▶ _PAGE EXTRACT_
======
Technology

#SpaceX’s derelict rocket will crash and create a worrying new Moon crater

#SpaceX’s derelict rocket will crash and create a worrying new Moon crater

It’s not often that the sudden appearance of a new impact crater on the Moon can be predicted, but it’s going to happen on March 4, when a derelict SpaceX Falcon 9 rocket will crash into it.

The rocket launched in 2015, carrying Nasa’s Deep Space Climate Observatory (DSCOVR) probe into a position 1.5 million kilometers from the Earth, facing the Sun. But the expended upper stage of the rocket had insufficient speed to escape into an independent orbit around the Sun, and was abandoned without an option to steer back into the Earth’s atmosphere. That would be normal practice, allowing stages to burn up on re-entry, thus reducing the clutter in near-Earth space caused by dangerous junk.

Time lapse movie made from 5 hours of images, recorded by DSCOVR.
======
▶ _DATASET EXTRACT_
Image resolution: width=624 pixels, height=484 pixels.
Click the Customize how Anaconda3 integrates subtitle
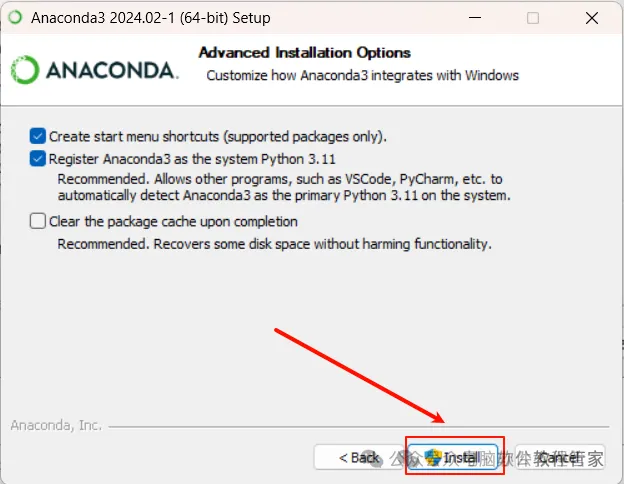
======
▶ _STATED TASK 1_
List every celestial body named in the article about the SpaceX rocket headed for the Moon.
▶ _STATED TASK 2_
Resume the article about the SpaceX rocket headed for the Moon from the point where it stops.

▶ _WRITTEN RESPONSE 1_
Moon, Earth, Sun

▶ _WRITTEN RESPONSE 2_
Since February 2015, the 14 meters long, derelict upper stage, massing nearly four tonnes, has therefore been in a wide orbit about the Earth. Its precise movements have been hard to predict, because they were influenced by lunar and solar gravity as well as the Earth’s.

But we can now tell that it is going to hit the Moon on March 4 at a speed of about 2.6 kilometres per second. This will make a crater about 19 meters in diameter – a prospect that has provoked outrage in social media circles from people who are appalled that human negligence will disfigure the Moon in this way.

Misplaced concern

It is, however, surely more environmentally friendly for a dead rocket to end up on the Moon than being scattered through Earth’s upper atmosphere in the form of metal oxide particles, which is what happens during a re-entry burn up. The Moon also lacks an atmosphere to shield it from space debris, so it is accumulating naturally occurring impact craters all the time.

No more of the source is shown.